My last garden was on a hillside in Pacific Palisades and I grew California natives and other Mediterranean plants. When we moved closer into town (into West Los Angeles), we decided we needed a lusher garden to help offset the noise of airplanes overhead and a busy mall right behind.

Actually, we first tried to grow Mediterranean things like rockroses and ceanothus and they grew just fine for a few years, but they really don’t like level lots and most died.

That’s right, the garden editor can kill plants just like anyone else.

In fact, I killed some real beauties--a gorgeous Acacia pendula that looked like a gray-leaved weeping willow, a California lilac or two, a spectacular rockrose ( Cistus skanbergii for those taking notes) that was a mass of pink blossoms in spring. This last casualty had grown to eight feet across and left a huge hole in the garden when it passed.

So, about four years ago, we redid the entire garden.
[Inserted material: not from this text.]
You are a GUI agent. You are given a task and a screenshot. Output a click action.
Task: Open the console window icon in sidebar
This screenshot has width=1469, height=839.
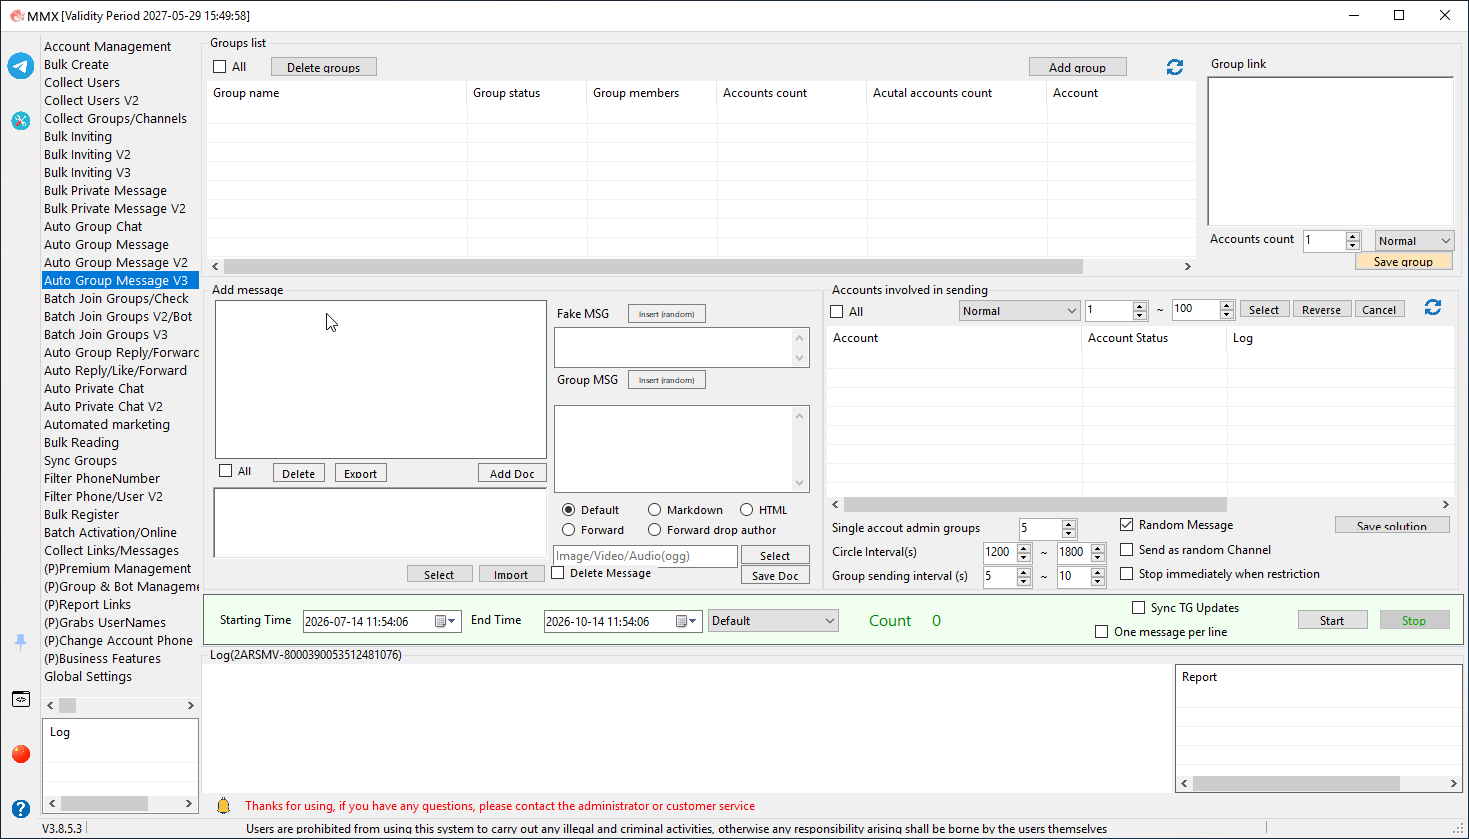pos(21,699)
We decided that since we actually had a very good soil--good enough to grow anything--and because our house was kind of small and cute, we would plant an old-fashioned flower garden like my grandfather would have grown. (My grandfather grew prize-winning begonias, fuchsias and delphiniums. I have a box full of ribbons he won at various flower shows.)

Our timing wasn’t too good. The last garden needed practically no water at all. This one needs regular watering. Of course, there was no need to save water when we had a garden that didn’t need any. Now we have a drought and a garden that needs regular irrigation.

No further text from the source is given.